■ **GIVEN INFORMATION**:
☆ ☆ ☆ ☆ ☆ ☆ ☆

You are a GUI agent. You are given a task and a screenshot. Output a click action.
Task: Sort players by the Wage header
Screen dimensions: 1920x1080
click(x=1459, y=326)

☆ ☆ ☆ ☆ ☆ ☆ ☆

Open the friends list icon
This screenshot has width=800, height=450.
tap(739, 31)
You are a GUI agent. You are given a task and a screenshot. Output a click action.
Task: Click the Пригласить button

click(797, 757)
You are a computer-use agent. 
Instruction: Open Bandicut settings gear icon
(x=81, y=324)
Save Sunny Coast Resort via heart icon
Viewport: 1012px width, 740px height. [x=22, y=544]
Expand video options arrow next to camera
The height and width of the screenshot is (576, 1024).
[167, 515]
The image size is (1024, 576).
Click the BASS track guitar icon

☆ ☆ ☆ ☆ ☆ ☆ ☆

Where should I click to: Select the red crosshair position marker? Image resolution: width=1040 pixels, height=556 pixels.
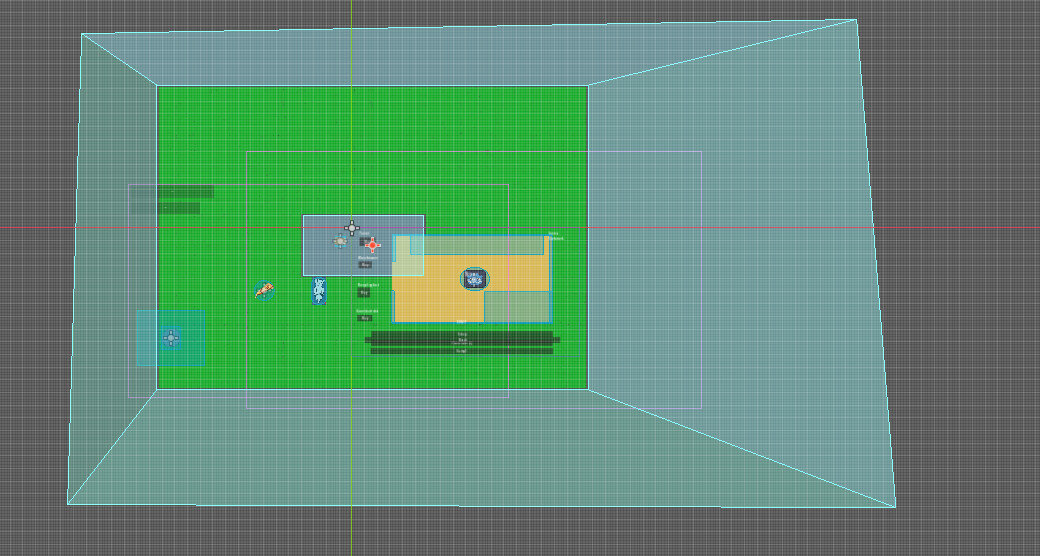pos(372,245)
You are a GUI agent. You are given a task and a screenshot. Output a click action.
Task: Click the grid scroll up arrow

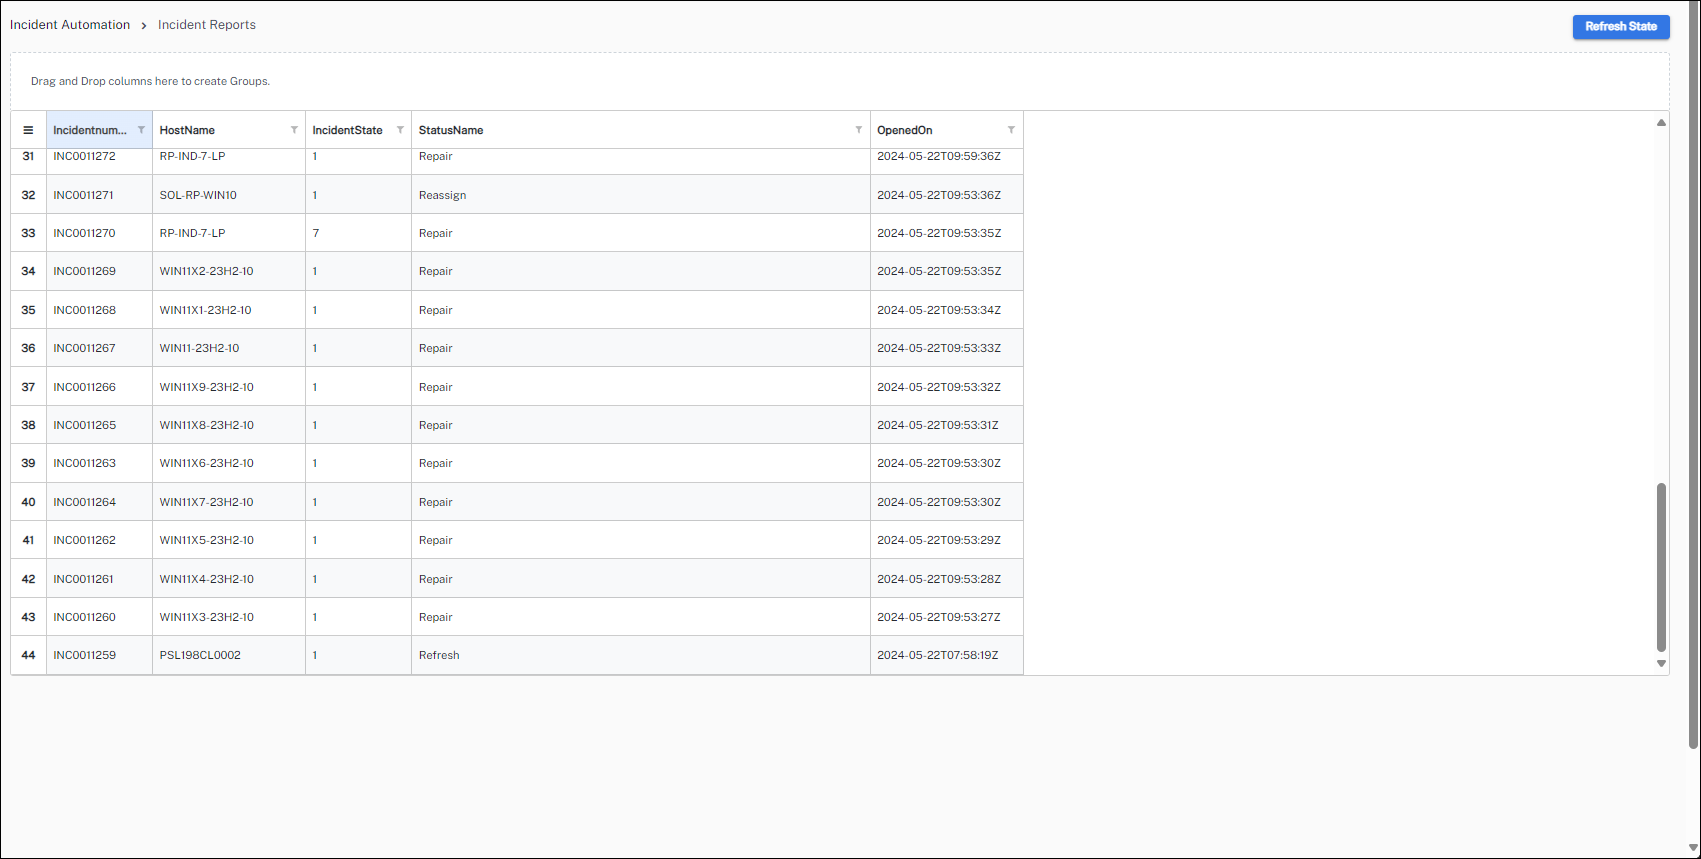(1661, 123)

☆ ☆ ☆ ☆ ☆ ☆ ☆

Above this task is a listing. Restate, word for word and with nothing added, the lines from the one with "Open the friends list icon" through the one with "The image size is (1024, 576).".

Open the friends list icon
This screenshot has width=800, height=450.
tap(739, 31)
You are a GUI agent. You are given a task and a screenshot. Output a click action.
Task: Click the Пригласить button

click(797, 757)
You are a computer-use agent. 
Instruction: Open Bandicut settings gear icon
(x=81, y=324)
Save Sunny Coast Resort via heart icon
Viewport: 1012px width, 740px height. [x=22, y=544]
Expand video options arrow next to camera
The height and width of the screenshot is (576, 1024).
[167, 515]
The image size is (1024, 576).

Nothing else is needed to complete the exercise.